Change LH default settings to fix maintenance mode issues #788

w13915984028 · 2024-08-06T05:50:18Z

Problem:

The Harvester maintenance mode is blocked by manually attached volumes and single-replica volumes.

Solution:

Change LH default setting to allow node drain on such scenarios.

Refer:

https://github.com/longhorn/charts/blob/v1.6.x/charts/longhorn/values.yaml#L248

https://github.com/longhorn/charts/blob/ad73dc01239b7eeb25ff510ce8358578433d85a5/charts/longhorn/values.yaml#L250

Related Issue:
harvester/harvester#6264
harvester/harvester#6266

Test plan:

Per issue steps.

After a new installation, get such LH default settings:

default-data-path                                                 /var/lib/harvester/defaultdisk                    true      7m19s
...
detach-manually-attached-volumes-when-cordoned                    true                                              true      7m19s
...
node-drain-policy                                                 allow-if-replica-is-stopped                       true      7m19s

Following PRs:

Signed-off-by: Jian Wang <[email protected]>

ejweber

No major concern from me on the Longhorn side.

We default to block-if-contains-last-replica because there are cluster upgrade strategies that remove nodes from a cluster after they have been drained and replace them with new nodes. allow-if-last-replica-is-stopped can not protect data for single replica volumes in these scenarios. Since Harvester controls the upgrade process, it is fine to use allow-if-last-replica-is-stopped assuming Harvester team is sure the situation I described will not occur.

detach-manually-attached-volumes-when-cordoned comes down to a balance of priorities. We chose to default it to false so users would not be surprised by a volume they purposely attached becoming detached during a cluster maintenance operation. We're not sure (in general) why users are manually attaching volumes, so it's hard to gauge the importance of this. If the Harvester support team is repeatedly running into issues in customer environments in which manual attachments are disrupting upgrades, this is probably a good change.

bk201 · 2024-08-12T02:02:03Z

@WebberHuang1118 @FrankYang0529 @Yu-Jack
The PR is to set the setting detach-manually-attached-volumes-when-cordoned to true by default: Longhorn will automatically detach "manually" attached volumes if a volume's workload pod is on the cordoning/draining node.

Can you check if we have any remaining manually attached paths or other concerns? Thanks.

Vicente-Cheng · 2024-08-12T12:51:46Z

Hi @ejweber,
Thanks for the explanation. Just some questions would like to get more clear.

For allow-if-last-replica-is-stopped

there are cluster upgrade strategies that remove nodes from a cluster after they have been drained and replace them with new nodes.

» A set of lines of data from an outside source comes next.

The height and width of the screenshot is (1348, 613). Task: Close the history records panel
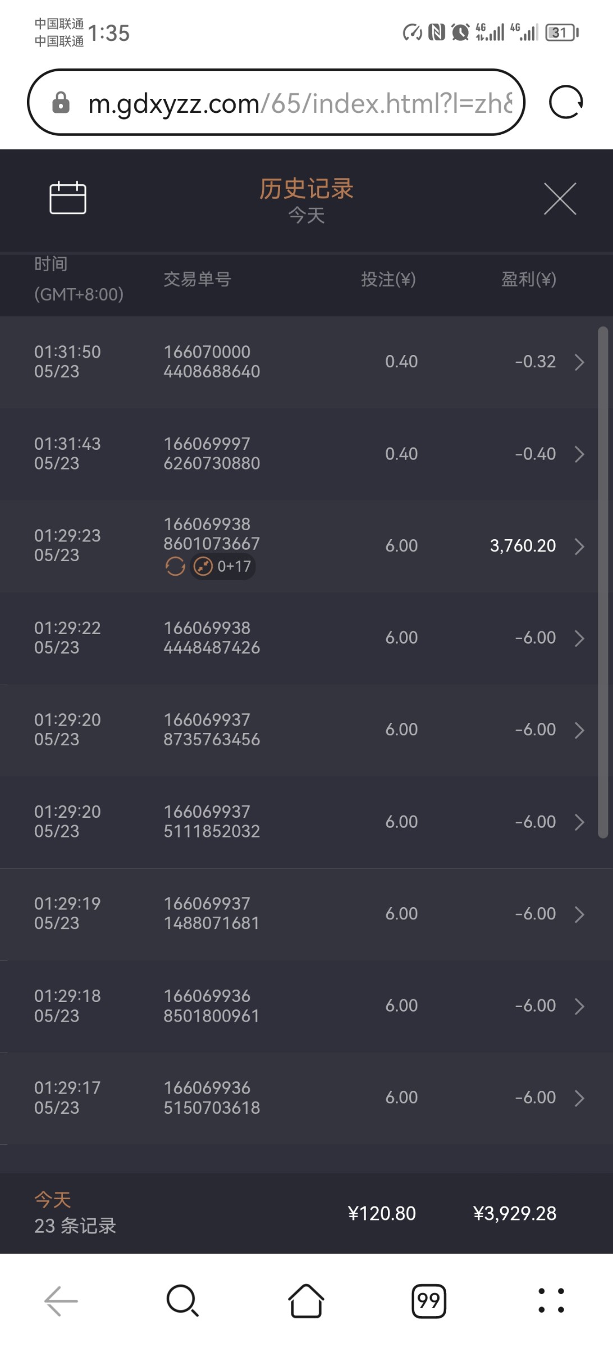(560, 199)
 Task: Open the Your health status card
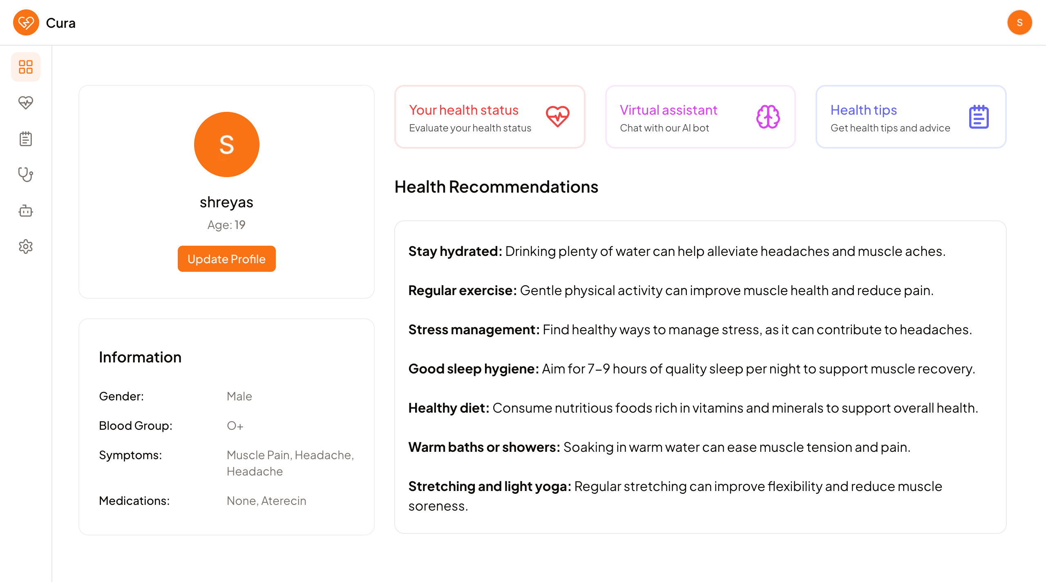(x=490, y=117)
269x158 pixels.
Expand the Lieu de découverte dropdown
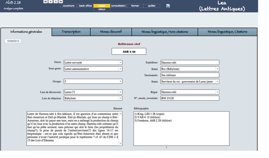click(x=120, y=92)
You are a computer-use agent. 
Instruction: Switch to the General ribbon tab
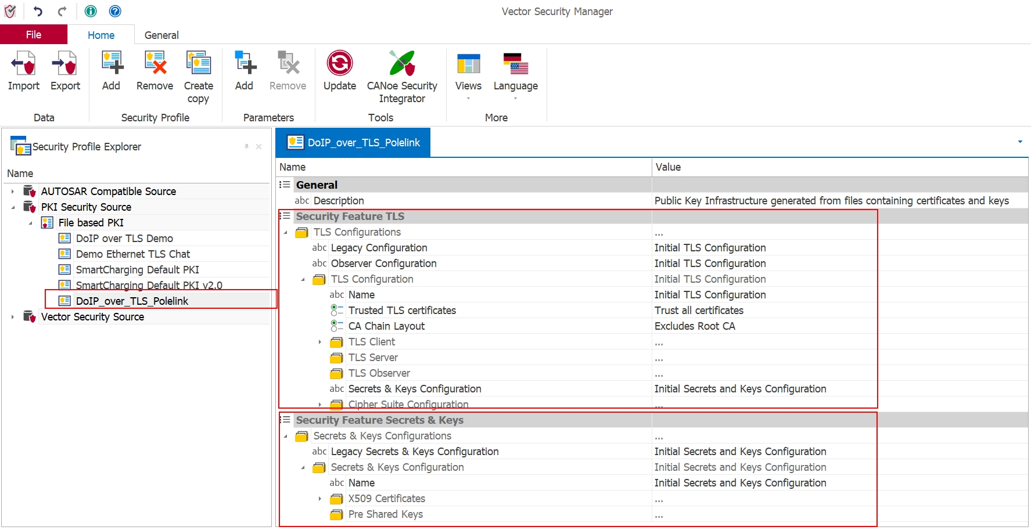161,35
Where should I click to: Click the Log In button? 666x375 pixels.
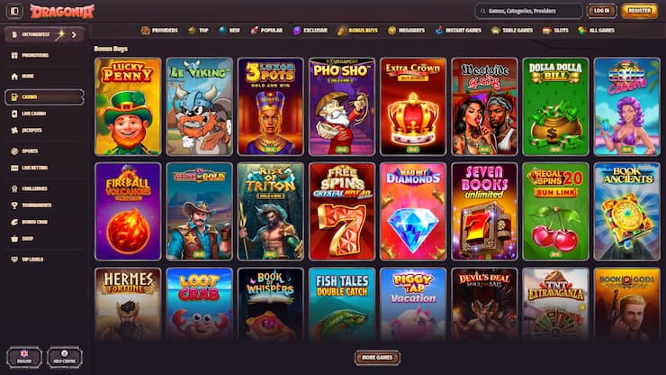tap(601, 11)
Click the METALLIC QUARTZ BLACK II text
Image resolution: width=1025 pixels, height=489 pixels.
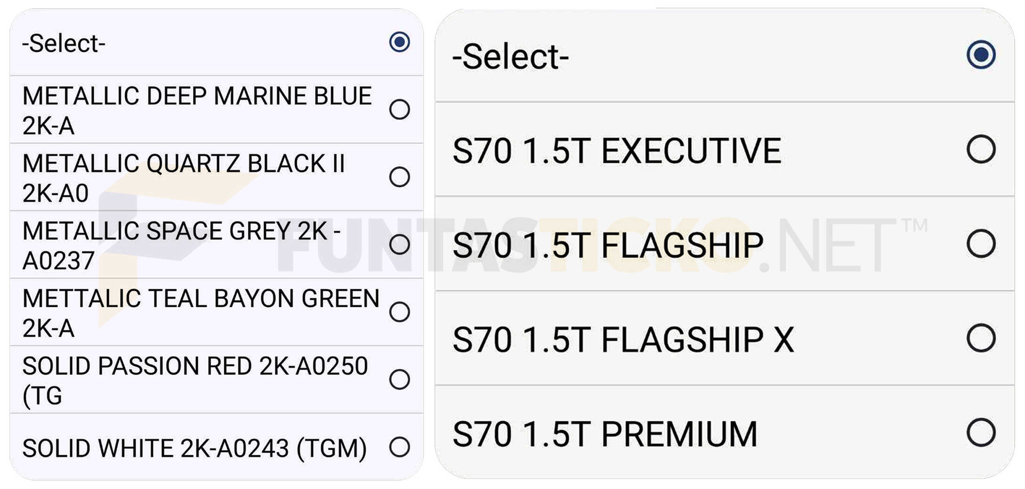(x=183, y=163)
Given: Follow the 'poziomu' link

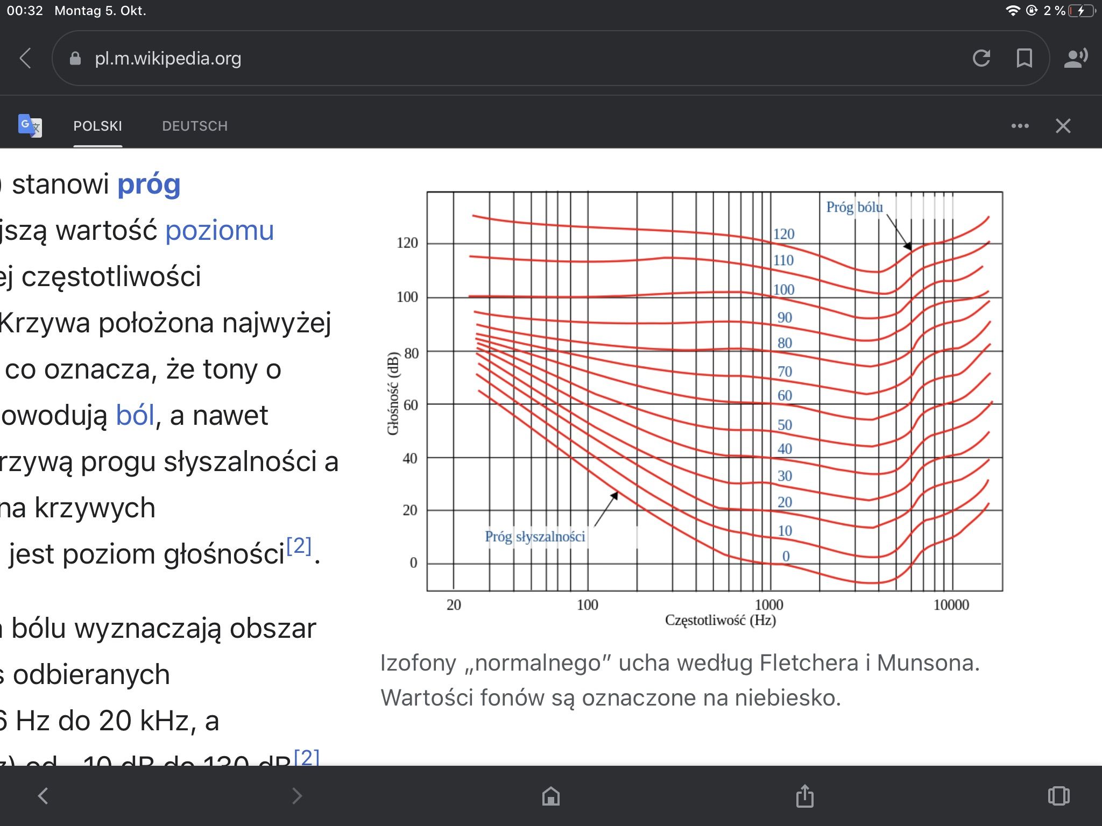Looking at the screenshot, I should click(x=220, y=231).
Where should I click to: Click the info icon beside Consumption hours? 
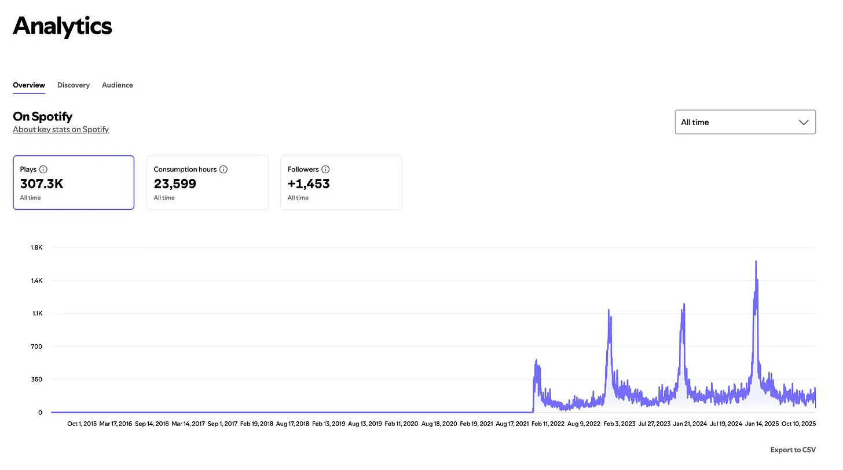click(223, 170)
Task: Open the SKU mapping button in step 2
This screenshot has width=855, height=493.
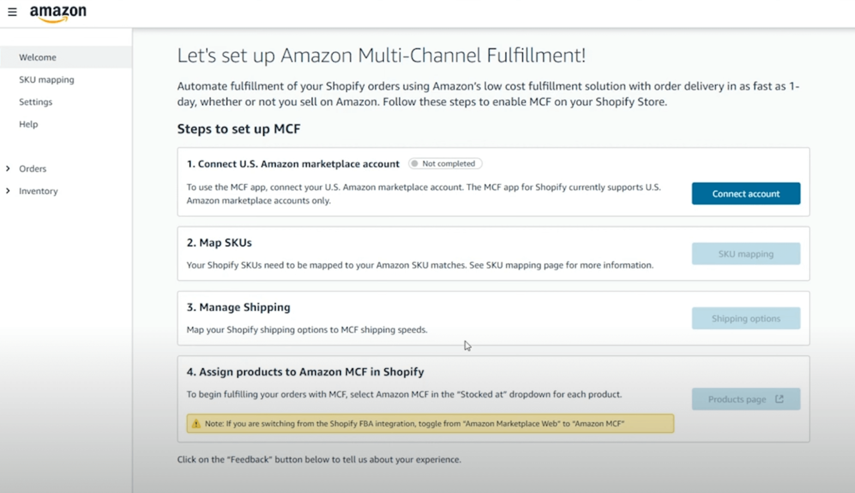Action: [745, 253]
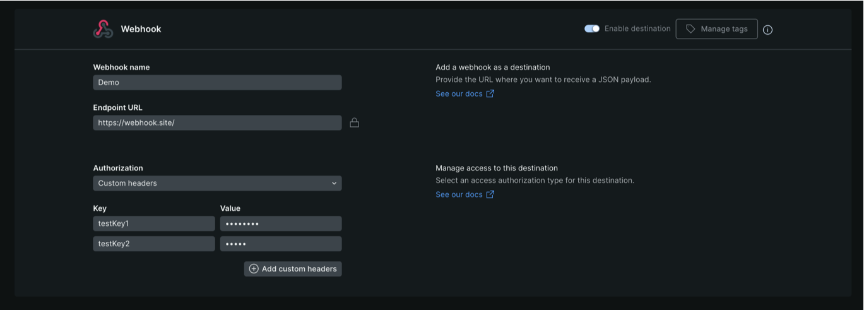Click the masked value field for testKey2

[281, 244]
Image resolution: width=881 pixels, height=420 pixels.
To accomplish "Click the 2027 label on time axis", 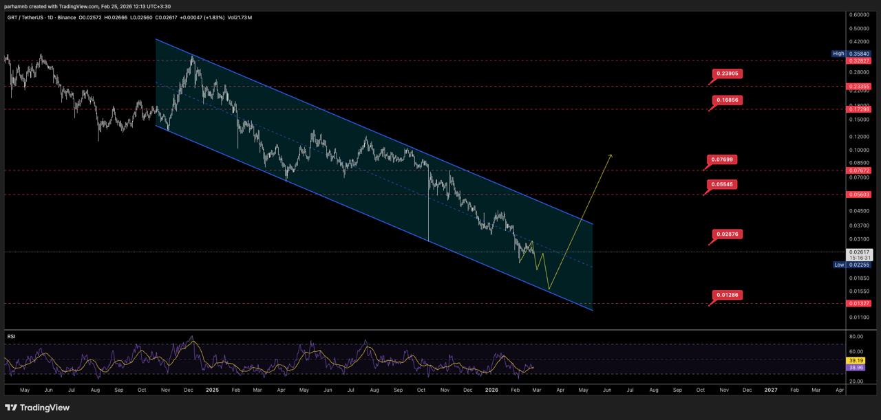I will pyautogui.click(x=771, y=390).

What is this situation? I am sure we did not remove the Longhorn nodes from the cluster when upgrading. I just want to confirm that this behavior is triggered by the user who owns the cluster instead of the Longhorn itself.

For detach-manually-attached-volumes-when-cordoned

We chose to default it to false so users would not be surprised by a volume they purposely attached becoming detached during a cluster maintenance operation.

I prefer this configuration to be false. As you mentioned, the user should know what happened with their volume if the node cordon. Actually, I checked the harvester project, and it looks like we did not use the AttacherTypeLonghornAPI for manual attachment. So far, this setting would not affect us. But I would like to make this false.

w13915984028 · 2024-08-12T13:24:27Z

@Vicente-Cheng I try to answer from the context of Harvester:

From Harvester's practice, the production deployment are mostly based on bare-metal servers, customer has such scenarios which require a node maintenance:
(1) Replace/add hardware
(2) Re-adapt network
(3) Trouble-shooting, migrate workloads and reboot node
(4) Replace a whole bare-metal node, or offline it for some days
(5) Others
LH is passive in this context.

In those cases, customer expects clicking the Node Maintenance is effective and smooth, but currently due to those limitations, we encountered some bug reporting and it took time to troubleshooting.

LH provides many options for various of scenarios and for compatibility. Back to Harvester, we need to recheck each option and select the best match for customer convenience.

We need to make a decision to balance between:

(1) Keep current option, if user accidently/actively attache a volume, he needs to detach it to get the success of node maintenance, normally he will ask for help about failure of node maintenance and after troubleshooting he knows it. We made the implicit decision for user. And tell him to change on embedded LH.

(2) Use detach manually attached volume and highlight it on document, tell user we take precedence of node maintenance and will detach it. But user can actively enable it from the embedded LH UI. Then user knows what and makes the decision.

BTW, please also check the document PR: harvester/docs#619, it has more details about the issue and the updated Harvester document, thanks.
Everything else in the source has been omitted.